§ Assignment
When you reach the line with "You are a computer-use" in the data below, begin printing lines exactly, and stop once the line with "Instruction: Toggle the 经贸行业 legend item" has been printed.

§ Data listing

◇ ◇ ◇ ◇

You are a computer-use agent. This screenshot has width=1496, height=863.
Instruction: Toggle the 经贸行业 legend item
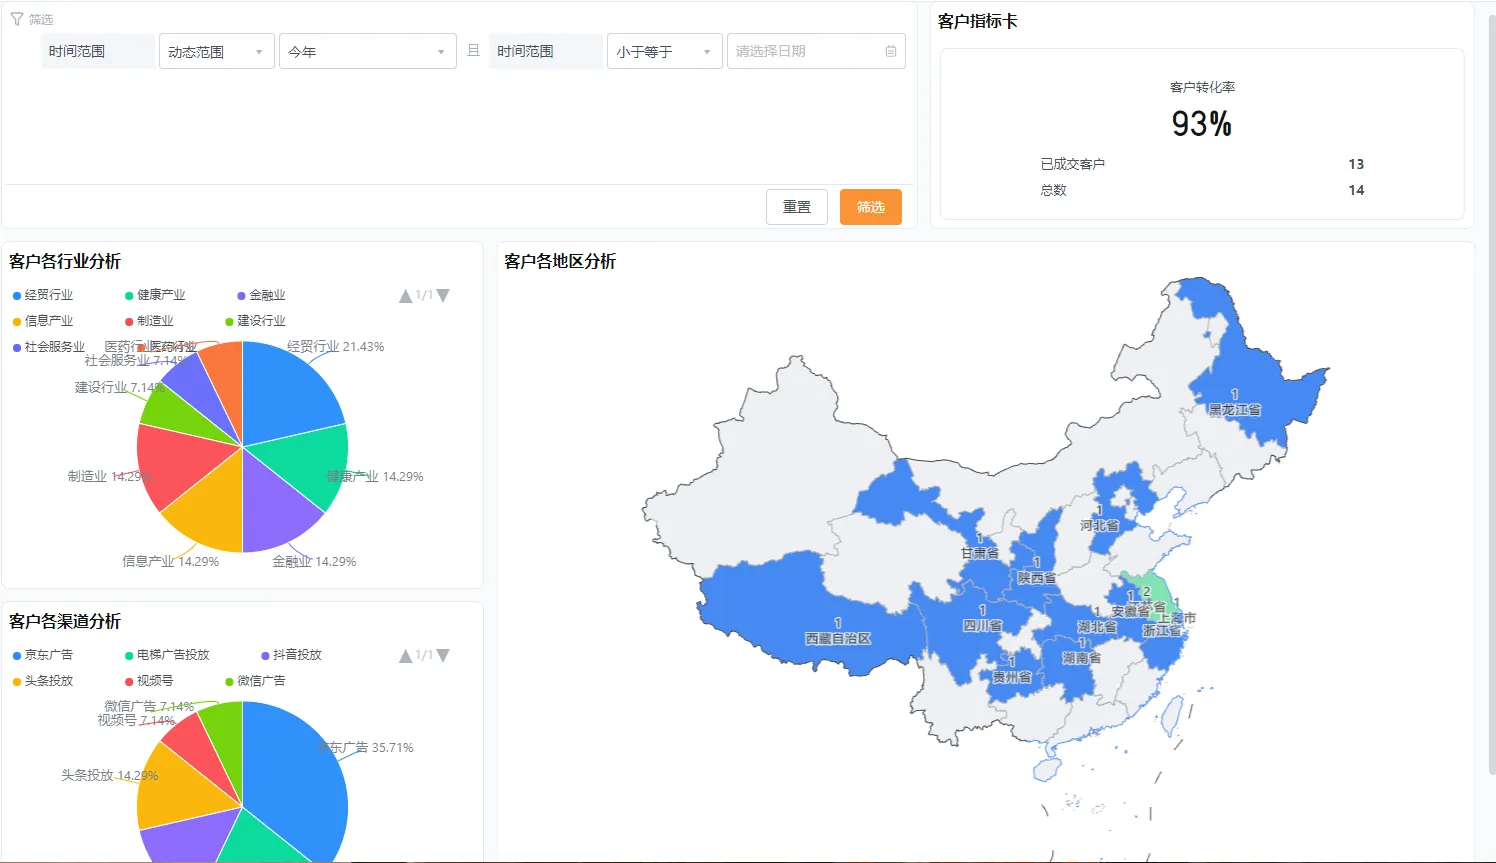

◇ ◇ ◇ ◇

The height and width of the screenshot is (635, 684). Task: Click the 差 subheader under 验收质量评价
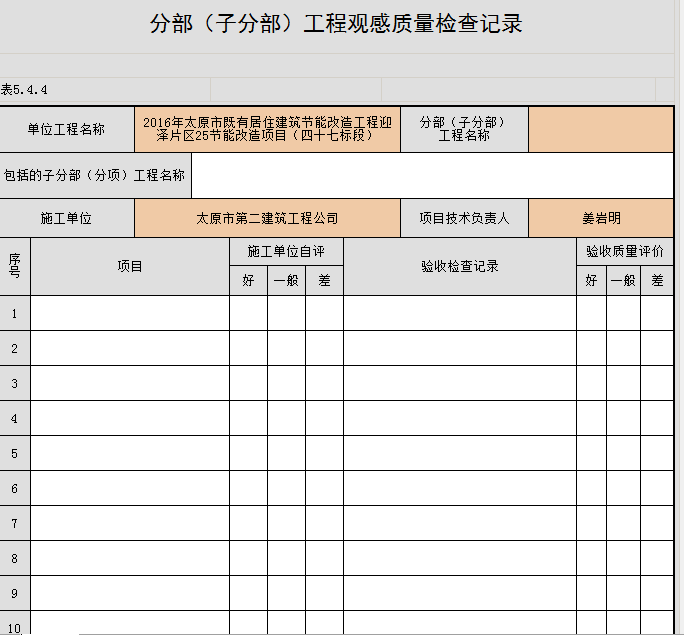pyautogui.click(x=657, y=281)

◇ ◇ ◇ ◇

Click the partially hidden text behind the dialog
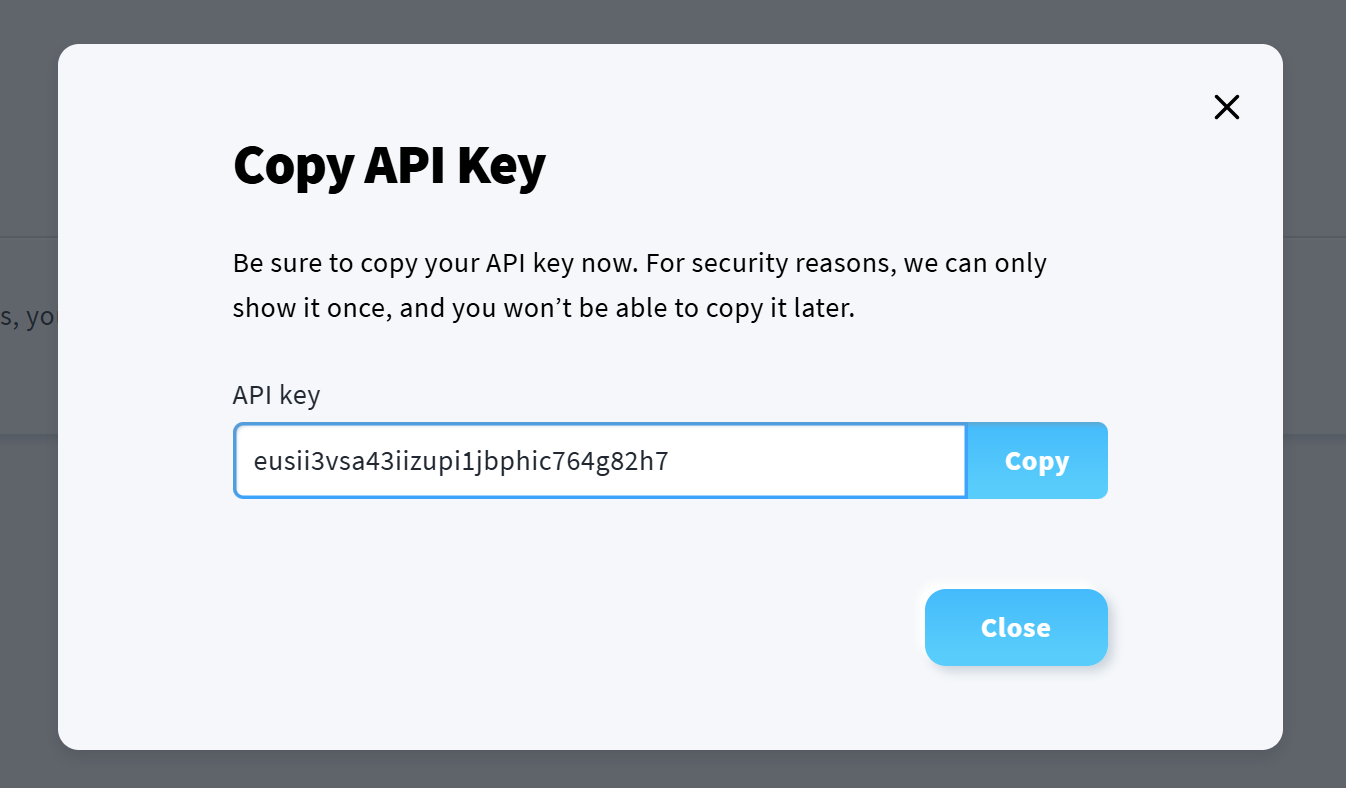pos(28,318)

◇ ◇ ◇ ◇

§ Solved exercise
You are a computer-use agent. This screenshot has width=1496, height=863.
Instruction: Toggle the 经贸行业 legend item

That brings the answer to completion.